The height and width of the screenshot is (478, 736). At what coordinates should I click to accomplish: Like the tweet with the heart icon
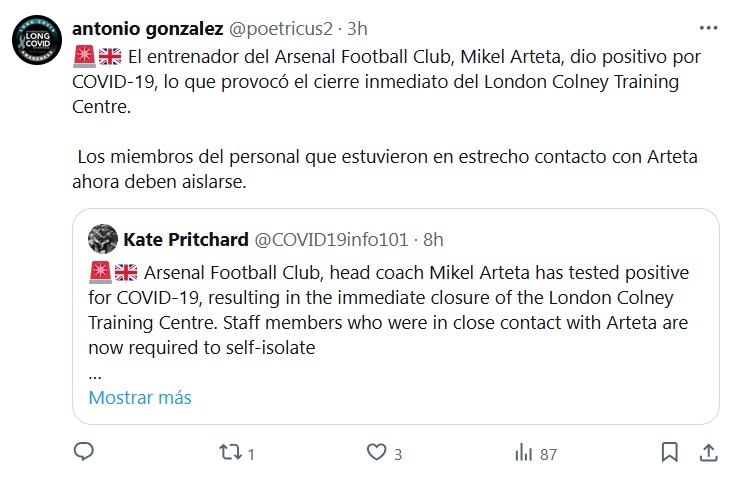(375, 452)
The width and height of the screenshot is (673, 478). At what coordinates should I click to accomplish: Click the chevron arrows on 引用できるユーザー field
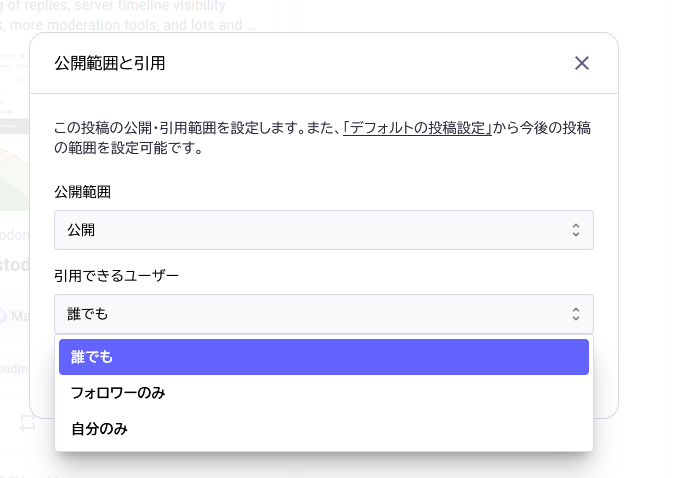pyautogui.click(x=576, y=314)
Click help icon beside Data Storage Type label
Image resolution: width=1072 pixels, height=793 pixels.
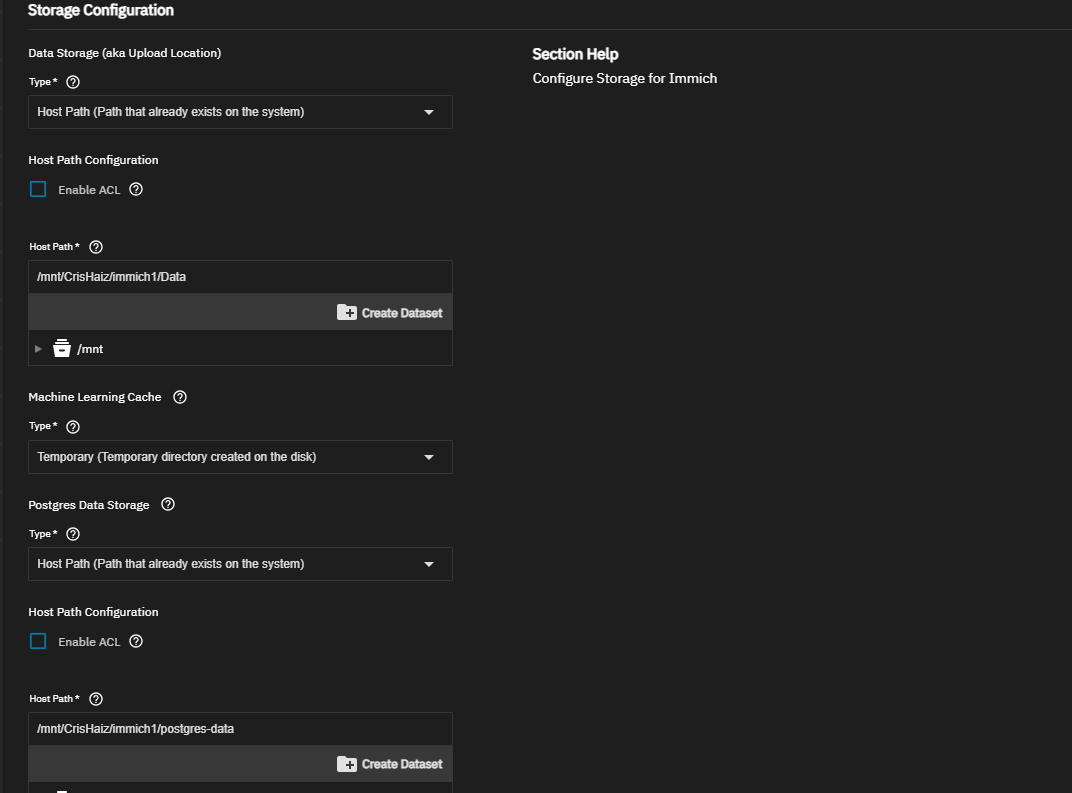tap(72, 82)
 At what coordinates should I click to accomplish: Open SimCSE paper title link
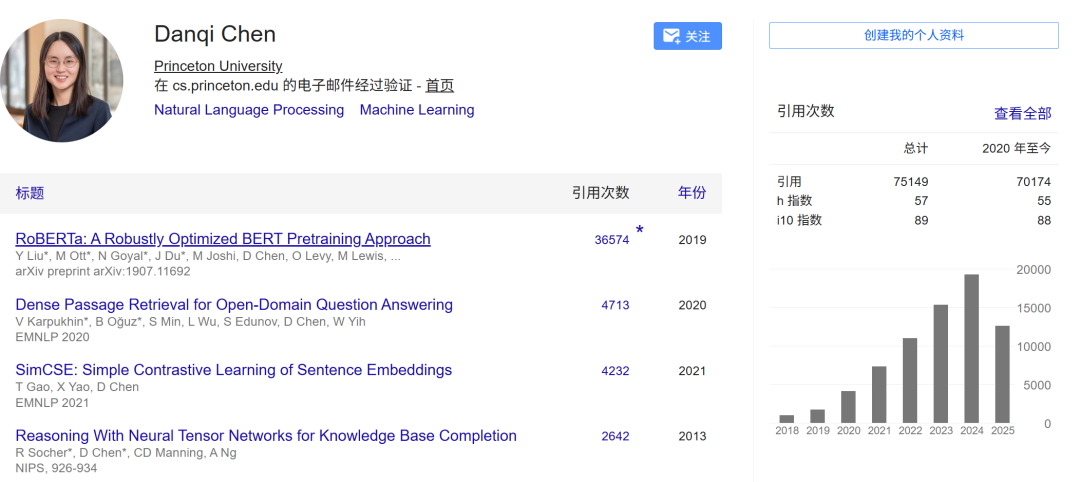(x=233, y=370)
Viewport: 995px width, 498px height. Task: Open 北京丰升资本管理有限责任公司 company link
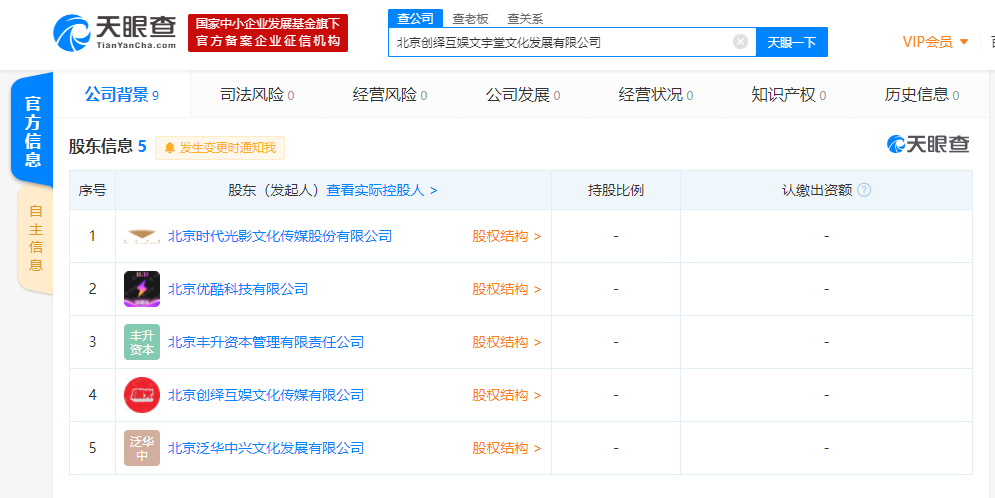point(266,342)
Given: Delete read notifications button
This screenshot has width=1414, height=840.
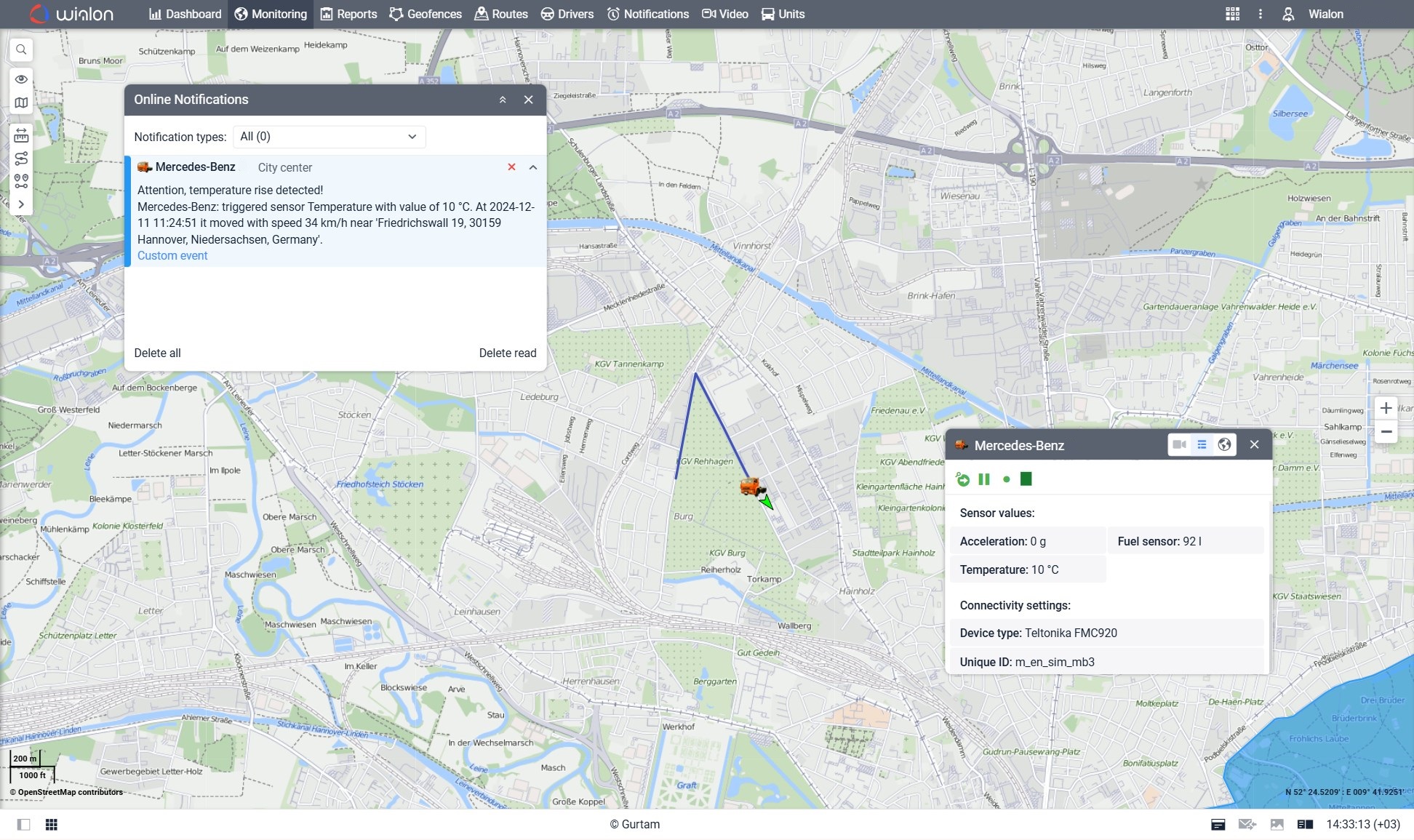Looking at the screenshot, I should 508,352.
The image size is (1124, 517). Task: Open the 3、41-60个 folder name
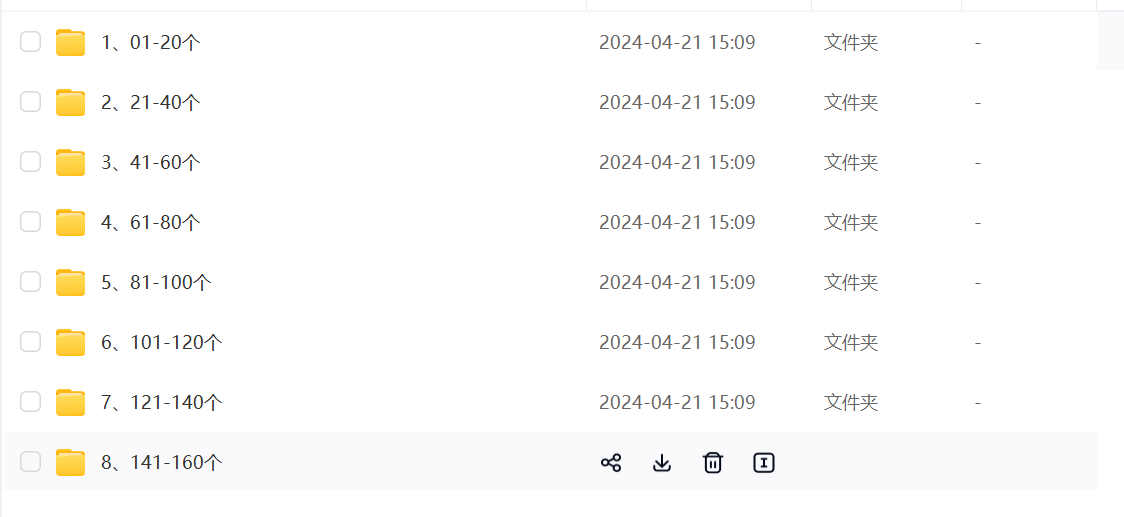pos(151,162)
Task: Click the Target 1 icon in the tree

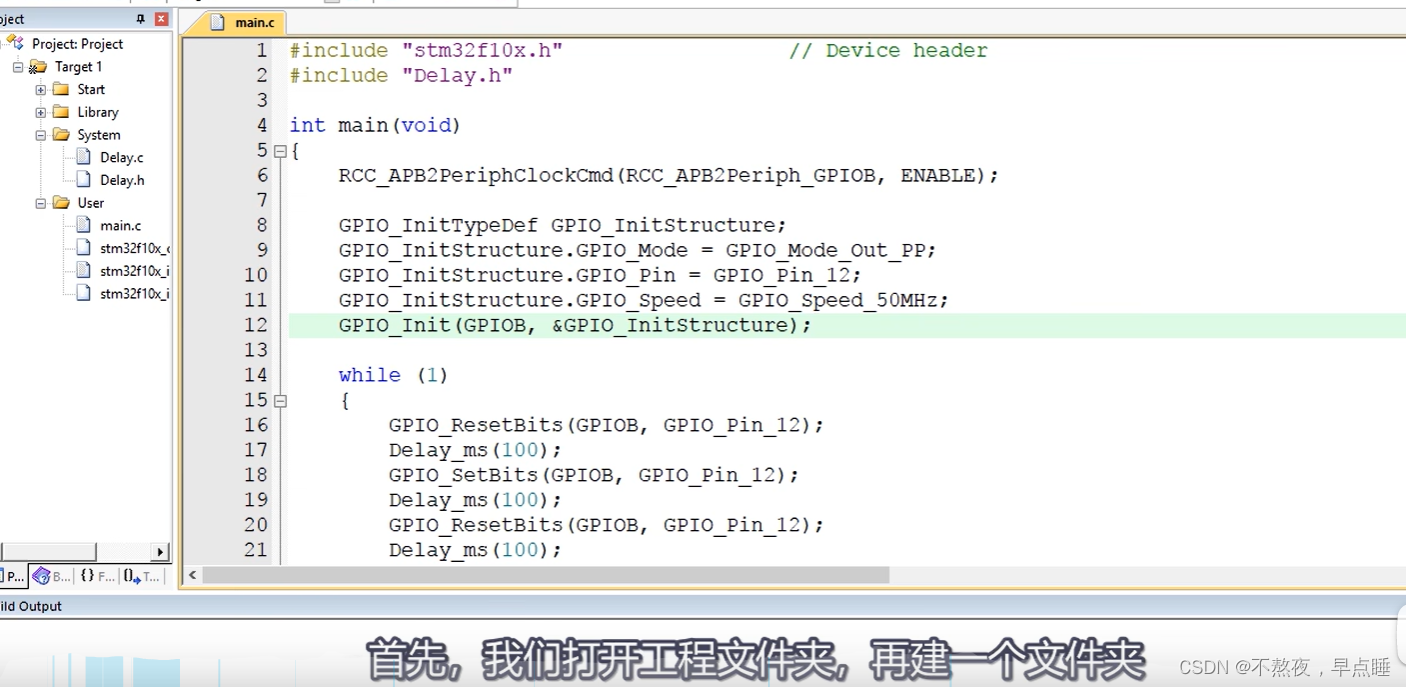Action: click(39, 66)
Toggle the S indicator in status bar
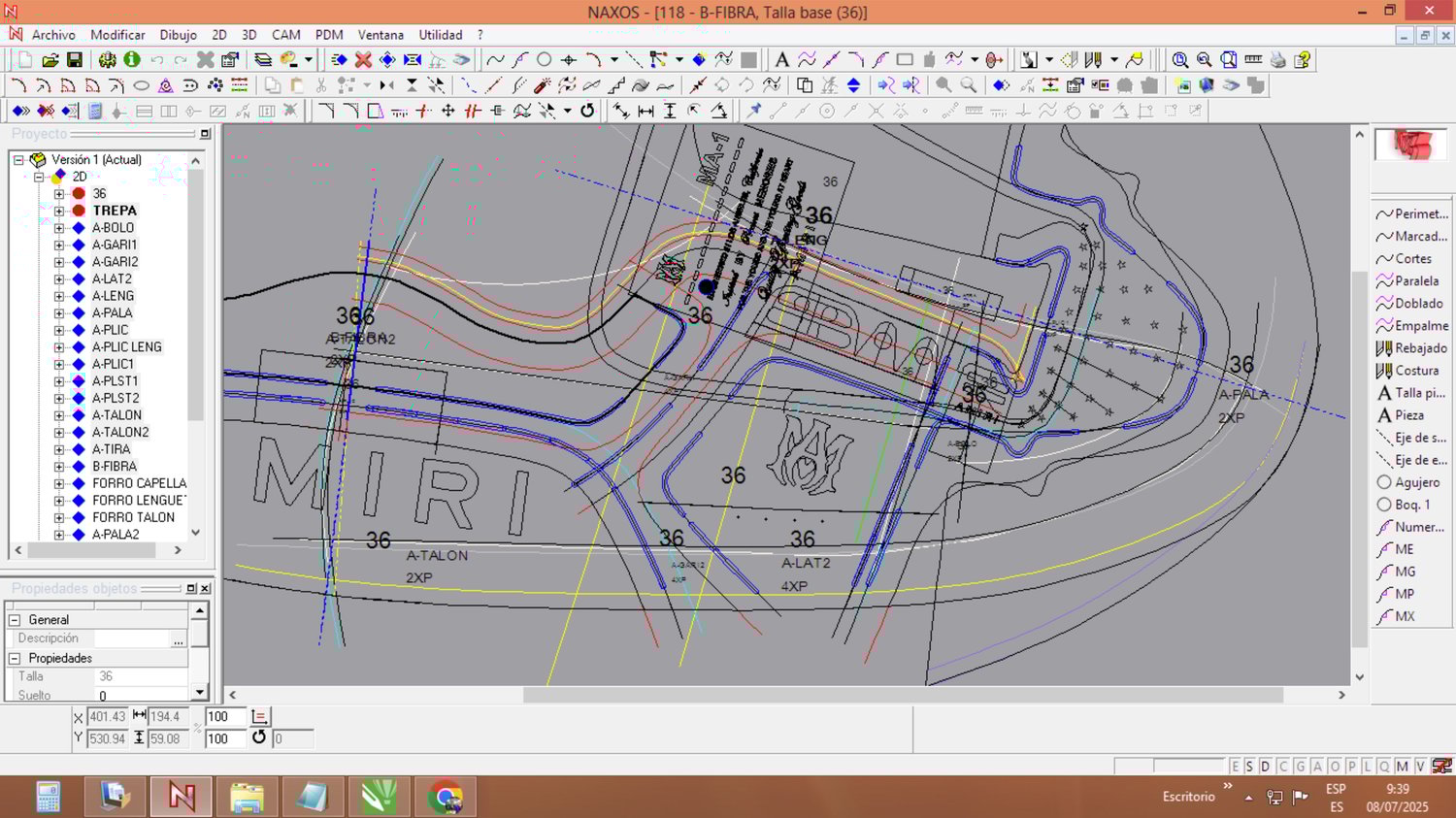 pyautogui.click(x=1249, y=767)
________________________________________
### WORK TO COMPLETE
Write out each entry exactly as given, but skip the pictures.

### SOLUTION FOR THIS TASK
The height and width of the screenshot is (478, 736). At what coordinates should I click to accomplish: Like the tweet with the heart icon
(375, 452)
The width and height of the screenshot is (673, 478). At what coordinates should I click to accomplish: Click the chevron arrows on 引用できるユーザー field
pyautogui.click(x=576, y=314)
Click help icon beside Data Storage Type label
Image resolution: width=1072 pixels, height=793 pixels.
tap(72, 82)
 At what coordinates should I click to accomplish: Open SimCSE paper title link
(x=233, y=370)
Viewport: 995px width, 498px height. Task: Open 北京丰升资本管理有限责任公司 company link
point(266,342)
Given: Delete read notifications button
This screenshot has width=1414, height=840.
Looking at the screenshot, I should 508,352.
The image size is (1124, 517). Task: Open the 3、41-60个 folder name
pos(151,162)
Task: Click the Target 1 icon in the tree

Action: click(39, 66)
Toggle the S indicator in status bar
 pyautogui.click(x=1249, y=767)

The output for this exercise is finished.